On Wed, Feb 22, 2017 at 2:53 AM, J. Bruce Fields <bfields@xxxxxxxxxx> wrote:
> On Tue, Feb 21, 2017 at 10:45:35PM +0100, Andreas Gruenbacher wrote:
>> On Tue, Feb 21, 2017 at 10:37 PM, J. Bruce Fields <bfields@xxxxxxxxxx> wrote:
>> > On Tue, Feb 21, 2017 at 10:21:05PM +0100, Andreas Gruenbacher wrote:
>> >> On Tue, Feb 21, 2017 at 7:46 PM, Chuck Lever <chuck.lever@xxxxxxxxxx> wrote:
>> >> > Hi Andreas-
>> >> >
>> >> >
>> >> >> On Feb 20, 2017, at 4:31 PM, Andreas Gruenbacher <agruenba@xxxxxxxxxx> wrote:
>> >> >>
>> >> >> On Mon, Feb 20, 2017 at 6:15 PM, J. Bruce Fields <bfields@xxxxxxxxxx> wrote:
>> >> >>> On Mon, Feb 20, 2017 at 11:42:31AM -0500, Chuck Lever wrote:
>> >> >>>>
>> >> >>>>> On Feb 20, 2017, at 11:09 AM, J. Bruce Fields <bfields@xxxxxxxxxx> wrote:
>> >> >>>>>
>> >> >>>>> On Sun, Feb 19, 2017 at 02:29:03PM -0500, Chuck Lever wrote:
>> >> >>>>>>
>> >> >>>>>>> On Feb 18, 2017, at 9:07 PM, J. Bruce Fields <bfields@xxxxxxxxxx> wrote:
>> >> >>>>>>>
>> >> >>>>>>> From: Weston Andros Adamson <dros@xxxxxxxxxx>
>> >> >>>>>>>
>> >> >>>>>>> Instead of preallocating pags, allow xdr_partial_copy_from_skb() to
>> >> >>>>>>> allocate whatever pages we need on demand.
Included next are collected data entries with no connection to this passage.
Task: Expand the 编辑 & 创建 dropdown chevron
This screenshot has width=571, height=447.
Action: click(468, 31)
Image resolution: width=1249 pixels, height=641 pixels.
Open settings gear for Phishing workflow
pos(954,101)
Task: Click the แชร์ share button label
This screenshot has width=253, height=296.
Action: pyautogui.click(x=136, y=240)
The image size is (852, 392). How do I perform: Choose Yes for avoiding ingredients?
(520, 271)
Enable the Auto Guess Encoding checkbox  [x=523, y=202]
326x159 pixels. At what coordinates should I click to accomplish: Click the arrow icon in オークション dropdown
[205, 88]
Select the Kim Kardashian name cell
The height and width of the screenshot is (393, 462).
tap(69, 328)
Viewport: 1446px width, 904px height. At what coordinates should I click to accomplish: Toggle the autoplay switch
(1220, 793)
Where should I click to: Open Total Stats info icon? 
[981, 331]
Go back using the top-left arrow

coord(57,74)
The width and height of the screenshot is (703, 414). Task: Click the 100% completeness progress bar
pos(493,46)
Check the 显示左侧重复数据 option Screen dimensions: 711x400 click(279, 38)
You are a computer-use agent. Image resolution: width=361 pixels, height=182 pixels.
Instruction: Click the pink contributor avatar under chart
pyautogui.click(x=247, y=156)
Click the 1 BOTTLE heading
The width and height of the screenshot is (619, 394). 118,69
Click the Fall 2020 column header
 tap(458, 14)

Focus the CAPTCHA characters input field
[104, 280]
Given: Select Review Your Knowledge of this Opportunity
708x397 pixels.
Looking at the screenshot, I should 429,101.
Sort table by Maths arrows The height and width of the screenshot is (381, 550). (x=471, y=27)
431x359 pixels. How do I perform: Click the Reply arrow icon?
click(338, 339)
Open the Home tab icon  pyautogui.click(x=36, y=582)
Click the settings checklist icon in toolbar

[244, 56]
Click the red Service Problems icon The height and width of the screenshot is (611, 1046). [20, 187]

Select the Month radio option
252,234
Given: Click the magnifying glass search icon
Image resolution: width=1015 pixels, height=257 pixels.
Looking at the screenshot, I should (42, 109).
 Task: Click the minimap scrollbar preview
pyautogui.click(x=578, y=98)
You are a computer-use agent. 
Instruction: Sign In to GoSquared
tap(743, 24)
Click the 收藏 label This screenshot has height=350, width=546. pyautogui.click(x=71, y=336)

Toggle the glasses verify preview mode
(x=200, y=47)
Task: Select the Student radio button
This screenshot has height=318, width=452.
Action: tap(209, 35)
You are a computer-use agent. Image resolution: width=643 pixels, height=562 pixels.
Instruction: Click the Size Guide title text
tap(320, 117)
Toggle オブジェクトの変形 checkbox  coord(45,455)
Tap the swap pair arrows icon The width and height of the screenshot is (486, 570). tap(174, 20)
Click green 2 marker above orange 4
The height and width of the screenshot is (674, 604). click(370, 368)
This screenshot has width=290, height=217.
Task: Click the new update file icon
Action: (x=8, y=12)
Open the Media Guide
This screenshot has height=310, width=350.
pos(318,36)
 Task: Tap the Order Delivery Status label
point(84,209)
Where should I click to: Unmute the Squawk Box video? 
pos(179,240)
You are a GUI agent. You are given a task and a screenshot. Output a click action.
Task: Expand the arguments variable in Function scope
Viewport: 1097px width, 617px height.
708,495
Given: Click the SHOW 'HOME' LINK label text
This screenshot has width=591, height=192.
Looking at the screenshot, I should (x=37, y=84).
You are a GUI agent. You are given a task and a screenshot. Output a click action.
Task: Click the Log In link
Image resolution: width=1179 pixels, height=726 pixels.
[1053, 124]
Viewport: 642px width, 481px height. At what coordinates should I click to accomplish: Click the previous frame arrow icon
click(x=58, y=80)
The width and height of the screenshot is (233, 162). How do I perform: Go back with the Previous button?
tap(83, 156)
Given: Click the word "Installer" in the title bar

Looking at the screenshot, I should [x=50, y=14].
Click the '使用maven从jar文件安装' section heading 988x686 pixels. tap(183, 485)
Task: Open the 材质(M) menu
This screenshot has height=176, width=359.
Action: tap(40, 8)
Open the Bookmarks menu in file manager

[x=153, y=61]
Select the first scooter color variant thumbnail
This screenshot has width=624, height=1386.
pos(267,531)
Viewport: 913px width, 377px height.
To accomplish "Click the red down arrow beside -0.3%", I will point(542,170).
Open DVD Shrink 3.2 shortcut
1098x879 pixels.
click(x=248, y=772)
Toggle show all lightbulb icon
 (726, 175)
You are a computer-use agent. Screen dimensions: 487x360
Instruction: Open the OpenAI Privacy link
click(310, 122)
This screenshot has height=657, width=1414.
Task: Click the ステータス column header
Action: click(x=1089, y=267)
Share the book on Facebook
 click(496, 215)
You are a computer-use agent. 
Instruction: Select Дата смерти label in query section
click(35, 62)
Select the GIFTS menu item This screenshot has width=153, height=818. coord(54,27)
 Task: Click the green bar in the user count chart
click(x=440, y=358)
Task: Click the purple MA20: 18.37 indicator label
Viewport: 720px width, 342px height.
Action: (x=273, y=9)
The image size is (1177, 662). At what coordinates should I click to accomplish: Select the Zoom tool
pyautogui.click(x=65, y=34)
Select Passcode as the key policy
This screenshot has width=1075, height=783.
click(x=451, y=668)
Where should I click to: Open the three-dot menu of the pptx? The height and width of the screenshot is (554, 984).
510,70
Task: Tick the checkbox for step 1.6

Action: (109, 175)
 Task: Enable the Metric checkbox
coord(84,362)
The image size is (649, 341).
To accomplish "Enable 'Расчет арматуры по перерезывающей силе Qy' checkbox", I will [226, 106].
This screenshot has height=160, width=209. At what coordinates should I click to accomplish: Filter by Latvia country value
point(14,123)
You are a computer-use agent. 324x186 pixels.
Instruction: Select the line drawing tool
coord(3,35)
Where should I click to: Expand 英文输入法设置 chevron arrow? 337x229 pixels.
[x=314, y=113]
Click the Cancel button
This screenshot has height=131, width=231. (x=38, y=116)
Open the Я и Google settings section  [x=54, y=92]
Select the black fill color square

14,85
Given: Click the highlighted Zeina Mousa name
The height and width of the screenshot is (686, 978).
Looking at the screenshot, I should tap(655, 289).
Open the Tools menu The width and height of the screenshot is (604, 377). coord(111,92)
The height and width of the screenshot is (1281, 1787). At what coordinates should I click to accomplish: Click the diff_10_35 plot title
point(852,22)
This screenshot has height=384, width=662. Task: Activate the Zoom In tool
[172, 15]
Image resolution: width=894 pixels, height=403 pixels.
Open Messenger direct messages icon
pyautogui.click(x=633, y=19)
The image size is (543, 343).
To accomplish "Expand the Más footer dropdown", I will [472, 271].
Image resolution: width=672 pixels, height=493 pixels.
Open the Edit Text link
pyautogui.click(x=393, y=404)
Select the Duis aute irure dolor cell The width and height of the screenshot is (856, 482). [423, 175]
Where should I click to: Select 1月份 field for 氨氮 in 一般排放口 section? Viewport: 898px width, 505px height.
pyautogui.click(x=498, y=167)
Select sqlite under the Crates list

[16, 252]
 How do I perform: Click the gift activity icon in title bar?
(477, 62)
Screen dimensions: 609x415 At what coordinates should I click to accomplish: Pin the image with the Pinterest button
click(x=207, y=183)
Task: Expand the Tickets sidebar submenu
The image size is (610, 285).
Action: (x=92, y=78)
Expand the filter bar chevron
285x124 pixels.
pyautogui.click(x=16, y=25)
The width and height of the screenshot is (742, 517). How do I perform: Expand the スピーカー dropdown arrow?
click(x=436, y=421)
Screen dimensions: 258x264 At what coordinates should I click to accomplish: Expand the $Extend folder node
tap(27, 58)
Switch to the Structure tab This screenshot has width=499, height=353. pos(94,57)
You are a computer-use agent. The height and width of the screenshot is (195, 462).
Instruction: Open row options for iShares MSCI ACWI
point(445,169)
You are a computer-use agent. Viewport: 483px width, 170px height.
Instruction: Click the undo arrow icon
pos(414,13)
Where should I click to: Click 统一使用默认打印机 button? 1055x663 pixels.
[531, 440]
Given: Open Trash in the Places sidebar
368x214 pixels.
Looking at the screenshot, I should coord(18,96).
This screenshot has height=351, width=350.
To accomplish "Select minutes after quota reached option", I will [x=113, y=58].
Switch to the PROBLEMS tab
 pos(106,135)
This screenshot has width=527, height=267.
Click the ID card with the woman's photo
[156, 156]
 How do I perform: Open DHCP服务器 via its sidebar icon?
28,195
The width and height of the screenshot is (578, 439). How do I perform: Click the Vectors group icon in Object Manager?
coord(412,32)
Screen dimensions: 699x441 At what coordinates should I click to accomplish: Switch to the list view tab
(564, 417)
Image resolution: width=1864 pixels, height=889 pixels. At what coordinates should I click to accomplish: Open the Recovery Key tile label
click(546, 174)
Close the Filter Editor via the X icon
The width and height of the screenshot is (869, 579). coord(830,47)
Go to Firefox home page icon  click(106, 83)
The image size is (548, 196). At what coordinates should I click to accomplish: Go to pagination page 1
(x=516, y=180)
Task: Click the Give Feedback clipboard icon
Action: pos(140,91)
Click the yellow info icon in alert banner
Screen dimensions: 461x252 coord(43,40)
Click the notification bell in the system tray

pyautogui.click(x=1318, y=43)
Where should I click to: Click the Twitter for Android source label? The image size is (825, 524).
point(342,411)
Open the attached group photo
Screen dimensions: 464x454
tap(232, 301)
This is what the NFSv3 ACL
>> >> >>>>>>> code does.
>> >> >>>>>>
>> >> >>>>>> The patch description does not explain why this change is
>> >> >>>>>> being done.
>> >> >>>>>
>> >> >>>>> The only justification I see is avoiding allocating pages unnecessarily.
>> >> >>>>
>> >> >>>> That makes sense. Is there a real world workload that has seen
>> >> >>>> a negative effect?
>> >> >>>>
>> >> >>>>
>> >> >>>>> Without this patch, for each getacl, we allocate 17 pages (if I'm
>> >> >>>>> calculating correctly) and probably rarely use most of them.
>> >> >>>>>
>> >> >>>>> In the v3 case I think it's 7 pages instead of 17.
>> >> >>>>
>> >> >>>> I would have guessed 9. Out of curiosity, is there a reason
>> >> >>>> documented for these size limits?
>> >> >>>
>> >> >>>
>> >> >>> In the v4 case:
>> >> >>>
>> >> >>> #define NFS4ACL_MAXPAGES DIV_ROUND_UP(XATTR_SIZE_MAX, PAGE_SIZE)
>> >> >>>
>> >> >>> And I believe XATTR_SIZE_MAX is a global maximum on the size of any
>> >> >>> extend attribute value.
>> >> >>
>> >> >> XATTR_SIZE_MAX is the maximum size of an extended attribute. NFSv4
>> >> >> ACLs are passed through unchanged in "system.nfs4_acl".
>> >> >
>> >> > "Extended attribute" means this is a Linux-specific limit?
>> >>
>> >> Yes.
>> >>
>> >> > Is there anything that prevents a non-Linux system from constructing
>> >> > or returning an ACL that is larger than that?
>> >>
>> >> No.
>> >
>> > In the >=v4.1 case there are session limits, but they'll typically be
>> > less. In the 4.0 case I think there's no explicit limit at all. In
>> > practice I bet other systems are similar to Linux in that the assume
>> > peers won't send rpc replies or requests larger than about the
>> > maximum-sized read or write. But again that'll usually be a higher
>> > limit than our ACL limit.
>> >
>> >> > What happens on a Linux client when a server returns an ACL that does
>> >> > not fit in this allotment?
>> >>
>> >> I would hope an error, but I haven't tested it.
>> >
>> > I haven't tested either, but it looks to me like the rpc layer receives
>> > a truncated request, the xdr decoding recognizes that it's truncated,
>> > and the result is an -ERANGE.
>> >
>> > Looking now I think that my "NFSv4: simplify getacl decoding" changes
>> > that to an -EIO. More importantly, it makes that an EIO even when the
>> > calling application was only asking for the length, not the actual ACL
>> > data. I'll fix that.
>>
>> Just be careful not to return a length from getxattr(path, name, NULL,
>> 0) that will cause getxattr(path, name, buffer, size) to fail with
>> ERANGE, please. Otherwise, user space might get very confused.
>
> Ugh, OK. So there could be userspace code that does something like
>
> while (getxattr(path, name, buf, size) == -ERANGE) {
> /* oops, must have raced with a size change */
> size = getxattr(path, name, NULL, 0);
> buf = realloc(buf, size);
> }
>
> and you'd consider that a kernel bug not a userspace bug?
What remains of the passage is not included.